What Triggers Constant Auxiliary Heat
Several failures can force the system to rely on backup:
- Low refrigerant reduces the heat pump’s capacity until the strips must compensate
- A stuck reversing valve prevents the system from switching to heating mode properly
- A failed defrost cycle allows ice buildup that blocks the outdoor coil’s heat absorption
- A weak compressor that can’t maintain adequate pressure differential
Each of these requires a different repair, and accurate diagnosis matters. Throwing parts at a heat pump without finding the actual cause wastes your money and delays the fix.
Cooling Season Failures
Your heat pump is also your air conditioner. When cooling mode fails, the diagnostic process overlaps heavily with conventional AC troubleshooting: checking refrigerant levels, verifying compressor function, testing capacitors, inspecting coils, and evaluating airflow through the duct system.
Capacitor failures are one of the most frequent repairs we handle in Scott during summer. The capacitor stores the electrical charge that starts and runs the compressor motor. When it weakens or fails, the compressor may struggle to start, short-cycle, or refuse to run at all. It’s an affordable fix that usually restores operation the same day.

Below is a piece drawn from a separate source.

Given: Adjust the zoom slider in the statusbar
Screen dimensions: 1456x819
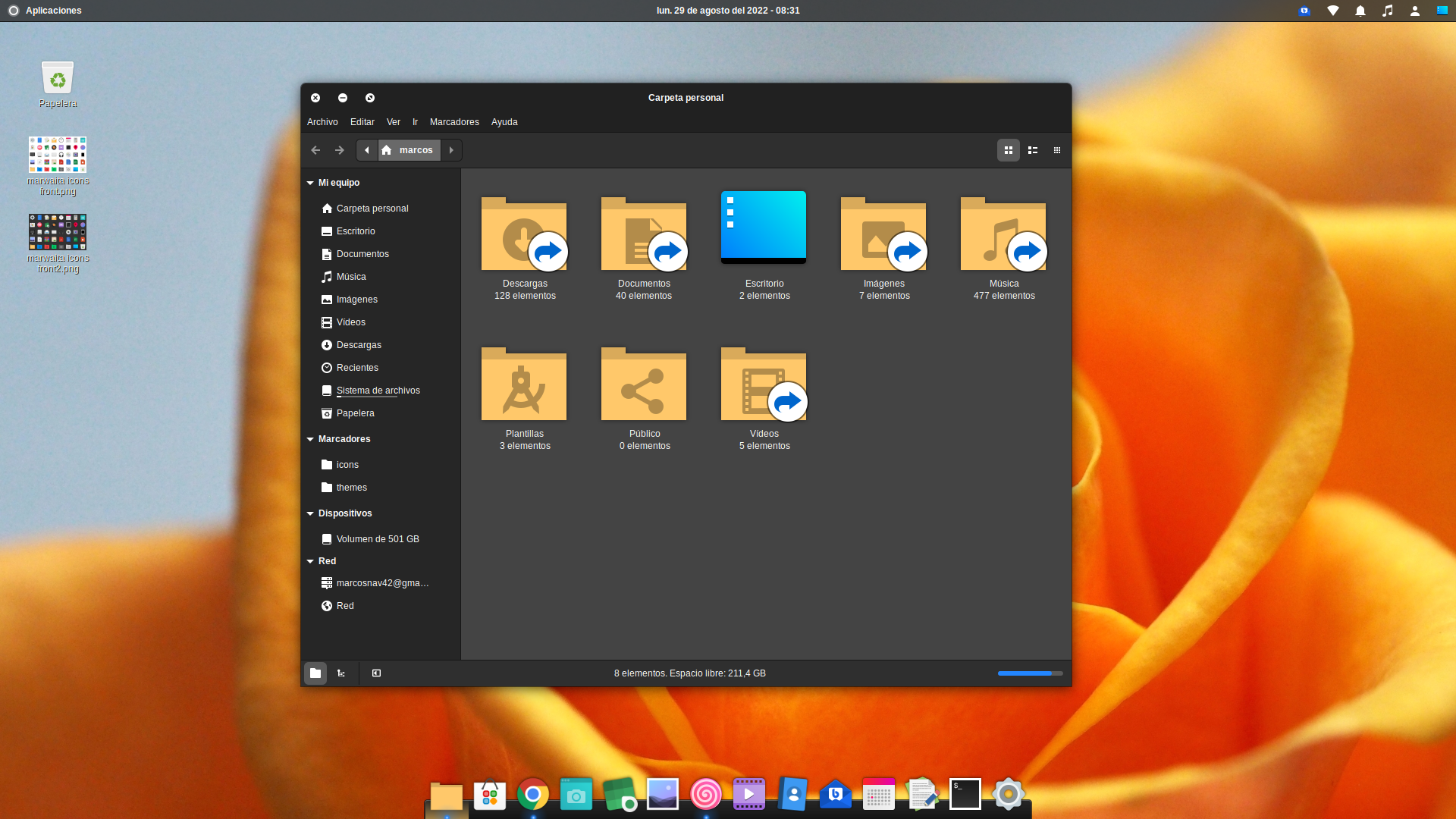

The Repair vs. Replace Conversation
If your heat pump was installed during the 2000s construction boom and it’s now facing a major repair like a compressor replacement, we’ll sit down with you and go through the math. A new compressor on a 17-year-old system might buy you three to five more years, but it won’t improve efficiency, and you’re still running aging components around it. A new heat pump installation gives you modern efficiency ratings, a fresh warranty, and a reset on the system’s lifespan. We present both options honestly.